WHAT IS REQUIRED
Would you restate the entries below exactly, keeping every line?

Stored items
---*---
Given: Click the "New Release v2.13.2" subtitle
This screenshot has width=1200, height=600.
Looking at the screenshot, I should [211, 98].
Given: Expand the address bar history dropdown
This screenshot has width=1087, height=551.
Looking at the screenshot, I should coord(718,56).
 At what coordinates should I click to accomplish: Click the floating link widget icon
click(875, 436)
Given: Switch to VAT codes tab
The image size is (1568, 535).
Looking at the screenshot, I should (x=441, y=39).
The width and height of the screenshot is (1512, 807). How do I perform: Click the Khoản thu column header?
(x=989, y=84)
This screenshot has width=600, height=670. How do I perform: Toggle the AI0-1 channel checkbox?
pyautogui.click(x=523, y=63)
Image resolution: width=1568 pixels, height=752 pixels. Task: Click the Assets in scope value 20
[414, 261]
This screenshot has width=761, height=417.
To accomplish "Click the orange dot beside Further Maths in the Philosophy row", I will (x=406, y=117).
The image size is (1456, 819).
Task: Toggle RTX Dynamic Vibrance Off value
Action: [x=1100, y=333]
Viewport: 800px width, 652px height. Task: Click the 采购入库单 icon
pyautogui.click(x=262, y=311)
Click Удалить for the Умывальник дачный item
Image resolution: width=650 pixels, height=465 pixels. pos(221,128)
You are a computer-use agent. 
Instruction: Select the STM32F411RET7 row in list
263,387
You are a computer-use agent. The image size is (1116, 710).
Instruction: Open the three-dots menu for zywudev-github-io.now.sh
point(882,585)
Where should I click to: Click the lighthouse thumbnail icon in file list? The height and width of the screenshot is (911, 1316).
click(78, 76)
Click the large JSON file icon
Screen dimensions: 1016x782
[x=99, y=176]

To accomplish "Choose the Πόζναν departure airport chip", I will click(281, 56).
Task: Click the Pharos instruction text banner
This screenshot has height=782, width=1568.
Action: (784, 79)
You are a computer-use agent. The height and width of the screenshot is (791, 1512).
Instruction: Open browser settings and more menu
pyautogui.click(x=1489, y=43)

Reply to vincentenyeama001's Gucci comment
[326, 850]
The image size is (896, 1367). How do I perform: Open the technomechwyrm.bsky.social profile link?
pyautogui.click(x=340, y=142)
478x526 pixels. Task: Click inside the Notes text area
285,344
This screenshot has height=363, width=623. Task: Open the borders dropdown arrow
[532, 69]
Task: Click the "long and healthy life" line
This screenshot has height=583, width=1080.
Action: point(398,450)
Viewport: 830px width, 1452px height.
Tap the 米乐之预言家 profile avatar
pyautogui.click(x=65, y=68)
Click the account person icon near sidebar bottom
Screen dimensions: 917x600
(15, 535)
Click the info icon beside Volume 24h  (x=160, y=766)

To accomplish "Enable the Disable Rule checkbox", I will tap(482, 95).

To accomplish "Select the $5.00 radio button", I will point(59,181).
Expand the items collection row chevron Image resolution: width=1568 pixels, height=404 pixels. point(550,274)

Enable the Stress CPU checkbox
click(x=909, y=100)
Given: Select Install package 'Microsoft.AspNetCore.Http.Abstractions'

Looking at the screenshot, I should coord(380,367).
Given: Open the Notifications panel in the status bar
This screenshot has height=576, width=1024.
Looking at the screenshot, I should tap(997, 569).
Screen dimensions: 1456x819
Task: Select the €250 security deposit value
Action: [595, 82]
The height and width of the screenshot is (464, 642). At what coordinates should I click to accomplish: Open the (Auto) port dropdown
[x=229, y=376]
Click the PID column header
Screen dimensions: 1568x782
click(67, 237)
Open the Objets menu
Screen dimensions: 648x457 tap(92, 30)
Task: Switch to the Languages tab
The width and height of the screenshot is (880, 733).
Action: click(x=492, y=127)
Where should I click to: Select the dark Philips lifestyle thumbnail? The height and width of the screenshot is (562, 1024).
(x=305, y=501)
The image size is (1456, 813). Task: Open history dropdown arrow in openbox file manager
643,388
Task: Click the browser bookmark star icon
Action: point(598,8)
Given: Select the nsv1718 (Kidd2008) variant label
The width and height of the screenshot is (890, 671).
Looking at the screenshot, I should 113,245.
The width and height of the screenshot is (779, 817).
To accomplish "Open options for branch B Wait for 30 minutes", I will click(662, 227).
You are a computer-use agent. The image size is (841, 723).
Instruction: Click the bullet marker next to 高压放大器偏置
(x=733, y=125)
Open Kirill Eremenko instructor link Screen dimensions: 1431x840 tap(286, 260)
---*---
SOLUTION
Given: Click the "New Release v2.13.2" subtitle
This screenshot has width=1200, height=600.
Looking at the screenshot, I should [211, 98].
Given: Expand the address bar history dropdown
This screenshot has width=1087, height=551.
Looking at the screenshot, I should coord(718,56).
 At what coordinates should I click to accomplish: Click the floating link widget icon
click(875, 436)
Given: Switch to VAT codes tab
The image size is (1568, 535).
Looking at the screenshot, I should (x=441, y=39).
The width and height of the screenshot is (1512, 807). How do I perform: Click the Khoản thu column header?
(x=989, y=84)
This screenshot has width=600, height=670. How do I perform: Toggle the AI0-1 channel checkbox?
pyautogui.click(x=523, y=63)
Image resolution: width=1568 pixels, height=752 pixels. Task: Click the Assets in scope value 20
[414, 261]
This screenshot has width=761, height=417.
To accomplish "Click the orange dot beside Further Maths in the Philosophy row", I will (x=406, y=117).
The image size is (1456, 819).
Task: Toggle RTX Dynamic Vibrance Off value
Action: [x=1100, y=333]
Viewport: 800px width, 652px height. Task: Click the 采购入库单 icon
pyautogui.click(x=262, y=311)
Click Удалить for the Умывальник дачный item
Image resolution: width=650 pixels, height=465 pixels. pos(221,128)
You are a computer-use agent. 
Instruction: Select the STM32F411RET7 row in list
263,387
You are a computer-use agent. The image size is (1116, 710).
Instruction: Open the three-dots menu for zywudev-github-io.now.sh
point(882,585)
Where should I click to: Click the lighthouse thumbnail icon in file list? The height and width of the screenshot is (911, 1316).
click(78, 76)
Click the large JSON file icon
Screen dimensions: 1016x782
[x=99, y=176]

To accomplish "Choose the Πόζναν departure airport chip", I will click(281, 56).
Task: Click the Pharos instruction text banner
This screenshot has height=782, width=1568.
Action: (784, 79)
You are a computer-use agent. The height and width of the screenshot is (791, 1512).
Instruction: Open browser settings and more menu
pyautogui.click(x=1489, y=43)

Reply to vincentenyeama001's Gucci comment
[326, 850]
The image size is (896, 1367). How do I perform: Open the technomechwyrm.bsky.social profile link?
pyautogui.click(x=340, y=142)
478x526 pixels. Task: Click inside the Notes text area
285,344
This screenshot has height=363, width=623. Task: Open the borders dropdown arrow
[532, 69]
Task: Click the "long and healthy life" line
This screenshot has height=583, width=1080.
Action: point(398,450)
Viewport: 830px width, 1452px height.
Tap the 米乐之预言家 profile avatar
pyautogui.click(x=65, y=68)
Click the account person icon near sidebar bottom
Screen dimensions: 917x600
(15, 535)
Click the info icon beside Volume 24h  (x=160, y=766)

To accomplish "Enable the Disable Rule checkbox", I will tap(482, 95).

To accomplish "Select the $5.00 radio button", I will point(59,181).
Expand the items collection row chevron Image resolution: width=1568 pixels, height=404 pixels. point(550,274)

Enable the Stress CPU checkbox
click(x=909, y=100)
Given: Select Install package 'Microsoft.AspNetCore.Http.Abstractions'

Looking at the screenshot, I should coord(380,367).
Given: Open the Notifications panel in the status bar
This screenshot has height=576, width=1024.
Looking at the screenshot, I should tap(997, 569).
Screen dimensions: 1456x819
Task: Select the €250 security deposit value
Action: [595, 82]
The height and width of the screenshot is (464, 642). At what coordinates should I click to accomplish: Open the (Auto) port dropdown
[x=229, y=376]
Click the PID column header
Screen dimensions: 1568x782
click(67, 237)
Open the Objets menu
Screen dimensions: 648x457 tap(92, 30)
Task: Switch to the Languages tab
The width and height of the screenshot is (880, 733).
Action: click(x=492, y=127)
Where should I click to: Select the dark Philips lifestyle thumbnail? The height and width of the screenshot is (562, 1024).
(x=305, y=501)
The image size is (1456, 813). Task: Open history dropdown arrow in openbox file manager
643,388
Task: Click the browser bookmark star icon
Action: point(598,8)
Given: Select the nsv1718 (Kidd2008) variant label
The width and height of the screenshot is (890, 671).
Looking at the screenshot, I should 113,245.
The width and height of the screenshot is (779, 817).
To accomplish "Open options for branch B Wait for 30 minutes", I will click(662, 227).
You are a computer-use agent. The image size is (841, 723).
Instruction: Click the bullet marker next to 高压放大器偏置
(x=733, y=125)
Open Kirill Eremenko instructor link Screen dimensions: 1431x840 tap(286, 260)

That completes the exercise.